One of my biggest challenges has been special occasions. This is a work in progress, but I have learned some important lessons so far:
- Portion Control -
If I know that I am going to a party where they will only serve pizza and cake, I plug one piece each into SparkPeople and plan my entire day around it. Previously I could eat half a pizza. I am not depriving myself completely, but eating these things in moderation. I cook healthier dips for parties. I plug in every ingredient for some of the food I make to plan accordingly to what I can eat. I can easily talk myself out of eating something (or more of something) if it is not in my plan.
- Educating Yourself -
Eating out at restaurants has been, at least, a weekly thing for us. I never put much thought to how bad most of the food was for me even though that information is readily out there. I now know to look at menus online and locate nutritional info long before heading to the restaurant. Then I know what is in my calories/fat range, if I am allowed a rare glass of wine, and I can plan accordingly the rest of the day.
- Diligence -
(I still need to work on this) I never realized how many extra calories I was consuming with quick snacks. Creamy dips with tortilla chips galore, large hunks of cheese to nibble on buttery crackers, a handful of pretzels in ranch dip! I found how important it is to measure portions and accurately track every peanut that passes your lips. SparkPeople makes this easy if you can use their mobile app on your phone. You can excuse yourself at a party to track what you've eaten on the fly. At very least, write it down to track later. Sometimes it seems silly to plug in 10 grapes, but it makes a huge difference.
- Be Strong! -
We kept a candy dish out over the holidays for guests. (yeah right... for us) I would swing past the candy dish multiple times a day and end up eating six fun-size candy bars... wow that adds up! Stop kidding yourself!! Just because one fun-size candy bar is not going to throw you off track, regular, constant mindless snacking will.
- Inform Others -
I am shocked that so many people treat you like you're NUTZ for watching what you eat. I have been hassled for not eating another piece of pizza and skipping ice cream, had cheesy garlic bread put on my plate by 'friends' after I told them NO (I caved and ate that one...), getting told by my mother to not try too hard (?), my husband trying to feed me Panera bread bowls (I ate in small portions) and countless other incidents recently. Are people around you purposely trying to undermine your efforts too? My MIL gave me a nasty look and asked why I was was not eating more pizza in front of a room full of people. I just said politely, "Because I have gained over 30 pounds." She didn't say another word on the topic. :) Make sure people know what you are doing and maybe some of your reasons. You may not get their support and understanding, but at least they know. People who are not happy with themselves will put you down for trying to better yourself... sad. I do my best to let those folks know about SparkPeople.

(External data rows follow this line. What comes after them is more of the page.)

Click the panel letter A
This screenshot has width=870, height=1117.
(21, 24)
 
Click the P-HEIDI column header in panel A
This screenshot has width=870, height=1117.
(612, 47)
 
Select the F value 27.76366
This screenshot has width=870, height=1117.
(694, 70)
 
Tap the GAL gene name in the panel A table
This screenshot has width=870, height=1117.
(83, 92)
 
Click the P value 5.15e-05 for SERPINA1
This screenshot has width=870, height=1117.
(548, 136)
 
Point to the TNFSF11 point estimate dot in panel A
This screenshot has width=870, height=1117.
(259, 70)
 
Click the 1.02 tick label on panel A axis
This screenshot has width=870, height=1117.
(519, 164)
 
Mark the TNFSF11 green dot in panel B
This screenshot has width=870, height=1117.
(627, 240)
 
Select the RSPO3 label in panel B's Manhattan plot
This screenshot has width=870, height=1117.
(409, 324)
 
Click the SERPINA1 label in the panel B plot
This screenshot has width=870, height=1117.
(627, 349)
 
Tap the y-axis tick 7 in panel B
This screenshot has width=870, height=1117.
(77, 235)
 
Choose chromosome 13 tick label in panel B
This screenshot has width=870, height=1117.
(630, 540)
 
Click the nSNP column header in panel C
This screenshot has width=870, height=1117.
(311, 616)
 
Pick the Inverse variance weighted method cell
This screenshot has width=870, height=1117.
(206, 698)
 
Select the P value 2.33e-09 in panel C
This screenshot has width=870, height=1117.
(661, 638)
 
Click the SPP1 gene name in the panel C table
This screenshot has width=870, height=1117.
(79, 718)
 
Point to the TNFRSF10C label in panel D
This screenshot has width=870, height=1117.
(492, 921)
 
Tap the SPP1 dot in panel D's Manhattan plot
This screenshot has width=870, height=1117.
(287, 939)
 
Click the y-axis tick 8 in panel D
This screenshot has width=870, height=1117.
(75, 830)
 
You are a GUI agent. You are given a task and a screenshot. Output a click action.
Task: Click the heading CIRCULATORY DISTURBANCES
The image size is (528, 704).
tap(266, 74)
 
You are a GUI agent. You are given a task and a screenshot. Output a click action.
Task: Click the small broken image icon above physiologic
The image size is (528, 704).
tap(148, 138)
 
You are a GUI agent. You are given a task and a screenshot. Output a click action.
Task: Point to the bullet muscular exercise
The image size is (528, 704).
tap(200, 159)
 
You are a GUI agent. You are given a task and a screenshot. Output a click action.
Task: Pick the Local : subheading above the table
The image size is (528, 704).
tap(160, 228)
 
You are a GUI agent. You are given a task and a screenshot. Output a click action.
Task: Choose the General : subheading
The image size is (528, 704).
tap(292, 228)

I realize that this is probably repeated information for many readers and a bit late, as the dreaded holiday season is over. But there are always those unexpectedly tempting days with parties, dinners out, friendly gatherings, or office lunch meetings (pizza and 2-liters!) I wanted to put some words down to help clear my mind and remind myself of how much I have learned so far... It's actually things I technically KNEW before, I just never put pen to paper and tracked how I was doing before. Eye-Opener!!
And I am doing great... I have a new Spark under my butt.